Task requirements:
Among the records below, one line contains "Image resolution: width=938"; copy that line and all that follow it, exactly as written.

======== Information provided

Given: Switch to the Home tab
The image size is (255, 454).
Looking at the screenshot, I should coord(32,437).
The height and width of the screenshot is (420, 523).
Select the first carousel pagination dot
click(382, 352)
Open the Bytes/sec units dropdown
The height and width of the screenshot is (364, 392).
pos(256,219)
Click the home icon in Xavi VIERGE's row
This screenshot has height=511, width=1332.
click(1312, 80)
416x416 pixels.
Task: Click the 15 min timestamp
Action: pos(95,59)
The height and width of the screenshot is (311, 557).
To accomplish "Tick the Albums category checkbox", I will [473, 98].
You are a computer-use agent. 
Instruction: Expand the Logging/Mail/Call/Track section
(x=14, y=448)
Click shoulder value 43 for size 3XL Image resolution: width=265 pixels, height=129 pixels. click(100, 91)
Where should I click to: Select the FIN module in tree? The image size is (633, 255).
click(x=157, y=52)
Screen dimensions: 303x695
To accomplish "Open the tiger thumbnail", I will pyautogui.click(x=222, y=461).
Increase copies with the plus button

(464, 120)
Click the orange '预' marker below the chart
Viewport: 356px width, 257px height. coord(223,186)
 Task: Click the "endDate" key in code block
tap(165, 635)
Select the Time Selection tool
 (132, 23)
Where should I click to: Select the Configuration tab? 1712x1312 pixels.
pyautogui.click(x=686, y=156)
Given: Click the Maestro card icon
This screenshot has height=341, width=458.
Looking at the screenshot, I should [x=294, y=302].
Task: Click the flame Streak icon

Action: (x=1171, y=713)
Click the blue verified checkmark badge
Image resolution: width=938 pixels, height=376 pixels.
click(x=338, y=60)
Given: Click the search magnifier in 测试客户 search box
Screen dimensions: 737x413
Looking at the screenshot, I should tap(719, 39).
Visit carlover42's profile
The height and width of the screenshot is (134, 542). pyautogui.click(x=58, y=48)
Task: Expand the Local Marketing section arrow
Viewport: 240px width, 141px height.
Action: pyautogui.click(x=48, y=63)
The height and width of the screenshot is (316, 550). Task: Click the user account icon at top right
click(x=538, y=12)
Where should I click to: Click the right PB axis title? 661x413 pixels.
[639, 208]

================

Expected answer:
Image resolution: width=938 pixels, height=376 pixels.
click(x=338, y=60)
Given: Click the search magnifier in 测试客户 search box
Screen dimensions: 737x413
Looking at the screenshot, I should tap(719, 39).
Visit carlover42's profile
The height and width of the screenshot is (134, 542). pyautogui.click(x=58, y=48)
Task: Expand the Local Marketing section arrow
Viewport: 240px width, 141px height.
Action: pyautogui.click(x=48, y=63)
The height and width of the screenshot is (316, 550). Task: Click the user account icon at top right
click(x=538, y=12)
Where should I click to: Click the right PB axis title? 661x413 pixels.
[639, 208]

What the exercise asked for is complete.